Singer, songwriter and guitarist Billy Strings has taken the bluegrass world by storm in the past few years, winning a Grammy for his acclaimed 2019 LP Home. But it’s not just his deep love of tradition that’s made him the genre’s new superstar – it’s his willingness to push, even rip into, the edges of the envelope, folding in influences from rock, jazz and psychedelia.
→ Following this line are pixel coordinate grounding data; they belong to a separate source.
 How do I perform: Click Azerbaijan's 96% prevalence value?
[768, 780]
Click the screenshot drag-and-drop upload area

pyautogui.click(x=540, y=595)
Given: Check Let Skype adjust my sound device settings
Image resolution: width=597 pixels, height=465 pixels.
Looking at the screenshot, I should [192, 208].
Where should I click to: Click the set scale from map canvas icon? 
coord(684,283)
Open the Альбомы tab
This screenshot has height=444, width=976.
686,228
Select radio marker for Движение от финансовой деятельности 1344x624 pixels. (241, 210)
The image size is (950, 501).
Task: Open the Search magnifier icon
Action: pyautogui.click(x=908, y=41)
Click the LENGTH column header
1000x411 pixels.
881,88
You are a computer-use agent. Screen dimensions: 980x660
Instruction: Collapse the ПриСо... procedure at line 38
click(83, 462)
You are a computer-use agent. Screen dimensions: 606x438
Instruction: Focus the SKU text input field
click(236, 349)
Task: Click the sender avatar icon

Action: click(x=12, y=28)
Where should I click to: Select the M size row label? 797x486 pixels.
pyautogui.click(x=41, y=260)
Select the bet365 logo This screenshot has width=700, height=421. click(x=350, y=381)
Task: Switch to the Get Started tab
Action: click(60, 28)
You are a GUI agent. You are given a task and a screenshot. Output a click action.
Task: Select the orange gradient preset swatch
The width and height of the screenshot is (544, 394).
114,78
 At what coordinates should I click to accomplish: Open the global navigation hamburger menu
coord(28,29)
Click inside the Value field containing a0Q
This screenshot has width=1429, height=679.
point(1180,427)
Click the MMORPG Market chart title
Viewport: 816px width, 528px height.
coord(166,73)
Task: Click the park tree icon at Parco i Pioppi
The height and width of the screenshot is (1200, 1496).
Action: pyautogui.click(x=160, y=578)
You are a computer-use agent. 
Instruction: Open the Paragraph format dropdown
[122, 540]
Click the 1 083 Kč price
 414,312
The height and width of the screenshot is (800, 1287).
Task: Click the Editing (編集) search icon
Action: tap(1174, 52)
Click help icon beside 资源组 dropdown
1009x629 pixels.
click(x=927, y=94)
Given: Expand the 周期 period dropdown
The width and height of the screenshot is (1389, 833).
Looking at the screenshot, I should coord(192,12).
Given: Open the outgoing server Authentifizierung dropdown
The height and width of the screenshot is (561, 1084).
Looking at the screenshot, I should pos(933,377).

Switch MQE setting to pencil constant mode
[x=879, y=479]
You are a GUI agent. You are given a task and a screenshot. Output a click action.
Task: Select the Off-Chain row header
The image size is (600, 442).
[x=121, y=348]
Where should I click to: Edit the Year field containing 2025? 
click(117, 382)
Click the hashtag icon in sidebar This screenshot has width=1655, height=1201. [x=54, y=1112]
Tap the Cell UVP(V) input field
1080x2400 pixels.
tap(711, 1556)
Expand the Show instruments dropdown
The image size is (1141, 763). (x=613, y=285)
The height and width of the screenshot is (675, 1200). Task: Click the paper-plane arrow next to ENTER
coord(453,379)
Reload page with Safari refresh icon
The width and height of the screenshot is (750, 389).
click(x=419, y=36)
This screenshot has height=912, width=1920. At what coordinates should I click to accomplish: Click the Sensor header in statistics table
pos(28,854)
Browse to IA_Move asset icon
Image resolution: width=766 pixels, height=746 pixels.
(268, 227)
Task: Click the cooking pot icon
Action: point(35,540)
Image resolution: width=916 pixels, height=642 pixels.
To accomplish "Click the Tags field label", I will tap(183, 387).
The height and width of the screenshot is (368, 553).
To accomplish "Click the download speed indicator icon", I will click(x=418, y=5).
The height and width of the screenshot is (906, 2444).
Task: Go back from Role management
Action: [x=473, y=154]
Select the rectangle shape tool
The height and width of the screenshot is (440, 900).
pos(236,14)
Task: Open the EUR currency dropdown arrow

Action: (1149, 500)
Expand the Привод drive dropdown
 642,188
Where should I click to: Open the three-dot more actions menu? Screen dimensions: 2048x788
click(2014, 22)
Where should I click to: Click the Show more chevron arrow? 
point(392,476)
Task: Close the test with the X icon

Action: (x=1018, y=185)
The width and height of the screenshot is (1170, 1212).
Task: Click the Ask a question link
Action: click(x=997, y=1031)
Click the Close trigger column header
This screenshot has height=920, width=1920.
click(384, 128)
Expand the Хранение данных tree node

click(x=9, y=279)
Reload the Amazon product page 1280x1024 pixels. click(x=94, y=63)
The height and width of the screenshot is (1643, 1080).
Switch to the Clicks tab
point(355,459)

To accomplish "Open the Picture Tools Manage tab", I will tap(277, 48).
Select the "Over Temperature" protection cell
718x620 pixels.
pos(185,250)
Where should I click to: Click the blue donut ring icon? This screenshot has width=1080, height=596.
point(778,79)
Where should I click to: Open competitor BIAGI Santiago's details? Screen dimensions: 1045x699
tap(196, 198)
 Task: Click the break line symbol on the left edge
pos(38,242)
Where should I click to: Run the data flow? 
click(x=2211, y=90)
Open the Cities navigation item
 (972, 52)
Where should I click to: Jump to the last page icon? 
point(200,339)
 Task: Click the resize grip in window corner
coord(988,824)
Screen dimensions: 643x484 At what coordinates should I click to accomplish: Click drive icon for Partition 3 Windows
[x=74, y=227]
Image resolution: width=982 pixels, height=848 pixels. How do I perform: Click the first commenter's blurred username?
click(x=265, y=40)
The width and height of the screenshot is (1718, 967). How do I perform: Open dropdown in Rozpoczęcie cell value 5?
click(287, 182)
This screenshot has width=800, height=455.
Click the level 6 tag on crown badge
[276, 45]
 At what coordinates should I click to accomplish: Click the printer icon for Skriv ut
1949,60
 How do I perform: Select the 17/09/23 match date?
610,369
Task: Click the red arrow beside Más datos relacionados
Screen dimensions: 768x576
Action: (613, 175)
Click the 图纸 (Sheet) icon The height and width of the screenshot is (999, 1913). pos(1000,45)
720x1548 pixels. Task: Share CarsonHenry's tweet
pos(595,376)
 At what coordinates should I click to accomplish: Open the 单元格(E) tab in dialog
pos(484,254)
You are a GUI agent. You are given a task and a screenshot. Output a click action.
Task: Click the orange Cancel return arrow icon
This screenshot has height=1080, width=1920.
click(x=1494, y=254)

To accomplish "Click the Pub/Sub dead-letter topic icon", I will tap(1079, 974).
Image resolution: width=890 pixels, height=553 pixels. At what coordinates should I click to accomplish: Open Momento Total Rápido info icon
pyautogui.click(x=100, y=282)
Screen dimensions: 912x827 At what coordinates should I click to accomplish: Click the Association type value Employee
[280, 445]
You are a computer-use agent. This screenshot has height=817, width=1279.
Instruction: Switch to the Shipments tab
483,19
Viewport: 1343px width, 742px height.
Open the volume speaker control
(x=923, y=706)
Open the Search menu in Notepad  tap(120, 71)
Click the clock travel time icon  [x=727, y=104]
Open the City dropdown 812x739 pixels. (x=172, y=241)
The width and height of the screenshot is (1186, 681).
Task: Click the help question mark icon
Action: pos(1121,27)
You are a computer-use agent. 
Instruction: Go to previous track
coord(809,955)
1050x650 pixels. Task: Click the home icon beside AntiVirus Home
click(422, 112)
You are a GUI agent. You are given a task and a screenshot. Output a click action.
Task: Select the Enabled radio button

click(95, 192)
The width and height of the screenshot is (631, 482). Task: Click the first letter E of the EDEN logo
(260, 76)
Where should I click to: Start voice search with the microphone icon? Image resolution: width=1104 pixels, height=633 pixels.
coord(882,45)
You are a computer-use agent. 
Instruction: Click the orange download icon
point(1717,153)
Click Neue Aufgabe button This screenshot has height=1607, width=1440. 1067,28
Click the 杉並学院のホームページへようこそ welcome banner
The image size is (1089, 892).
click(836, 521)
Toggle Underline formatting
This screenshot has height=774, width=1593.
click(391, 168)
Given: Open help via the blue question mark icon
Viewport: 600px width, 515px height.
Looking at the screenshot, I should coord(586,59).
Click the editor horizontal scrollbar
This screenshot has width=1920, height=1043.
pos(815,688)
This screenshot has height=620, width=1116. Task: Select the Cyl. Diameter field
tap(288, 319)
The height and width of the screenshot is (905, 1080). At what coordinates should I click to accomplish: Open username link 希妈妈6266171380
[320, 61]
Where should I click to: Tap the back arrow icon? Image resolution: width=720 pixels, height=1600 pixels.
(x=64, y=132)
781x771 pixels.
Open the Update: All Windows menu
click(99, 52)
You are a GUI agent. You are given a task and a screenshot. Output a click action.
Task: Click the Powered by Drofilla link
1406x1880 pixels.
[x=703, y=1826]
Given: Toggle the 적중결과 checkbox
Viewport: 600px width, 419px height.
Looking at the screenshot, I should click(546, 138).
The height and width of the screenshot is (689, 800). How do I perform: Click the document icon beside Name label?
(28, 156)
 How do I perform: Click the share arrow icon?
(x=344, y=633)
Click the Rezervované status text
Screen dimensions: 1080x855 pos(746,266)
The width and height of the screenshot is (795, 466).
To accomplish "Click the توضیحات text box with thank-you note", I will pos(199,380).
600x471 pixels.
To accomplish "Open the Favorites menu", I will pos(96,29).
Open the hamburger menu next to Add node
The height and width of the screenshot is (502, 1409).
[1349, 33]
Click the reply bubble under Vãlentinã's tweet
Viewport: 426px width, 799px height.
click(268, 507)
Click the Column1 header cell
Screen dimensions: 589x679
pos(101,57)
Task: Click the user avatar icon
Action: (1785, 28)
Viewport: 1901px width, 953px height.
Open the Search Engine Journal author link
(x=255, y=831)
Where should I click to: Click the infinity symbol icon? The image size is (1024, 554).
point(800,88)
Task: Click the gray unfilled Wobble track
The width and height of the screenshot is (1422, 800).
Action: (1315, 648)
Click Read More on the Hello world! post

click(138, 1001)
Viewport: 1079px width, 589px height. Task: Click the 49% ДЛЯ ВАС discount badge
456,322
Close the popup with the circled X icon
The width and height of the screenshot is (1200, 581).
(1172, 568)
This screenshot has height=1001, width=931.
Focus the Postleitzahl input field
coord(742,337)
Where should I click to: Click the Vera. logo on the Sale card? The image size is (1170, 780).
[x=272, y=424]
All of his attributes were on full display on his debut Austin City Limits taping, which we live streamed around the world to his thousands of loyal fans.
Backed by his band of aces, longtime touring partners Jarrod Walker (mandolin), Billy Failing (banjo) and Royal Masat (bass), Strings – William Apostol to his mom – took the stage with a hearty “Austin City Limits, how are ya?” Then it was straight into “Dust in a Baggie,” an early Strings tune right out of the tradition of songs about prison time and the lamentations thereof. Strings then explained how he grew up watching bluegrass legends like Bill Monroe and Ralph Stanley on ACL, recorded by his parents on their VCR until, as his mother reminded him, the young Billy shoved a peanut butter-and-jelly sandwich into the machine. That kicked off “Hide and Seek,” on which he displayed how far he’s expanding his chosen milieu, putting his jazzy acoustic guitar through delay, phase and distortion effects – much to his audience’s delight. Fire breathed, Strings and company slowed things down with the lovely, melancholy “Show Me the Door,” penned by Walker. The tempo sped back up to normal bluegrass levels with “Must Be Seven,” a celebration of leaving the past in the rearview mirror. “Red Daisy” pumped up the velocity to freight train levels for a song squarely in the old school tradition.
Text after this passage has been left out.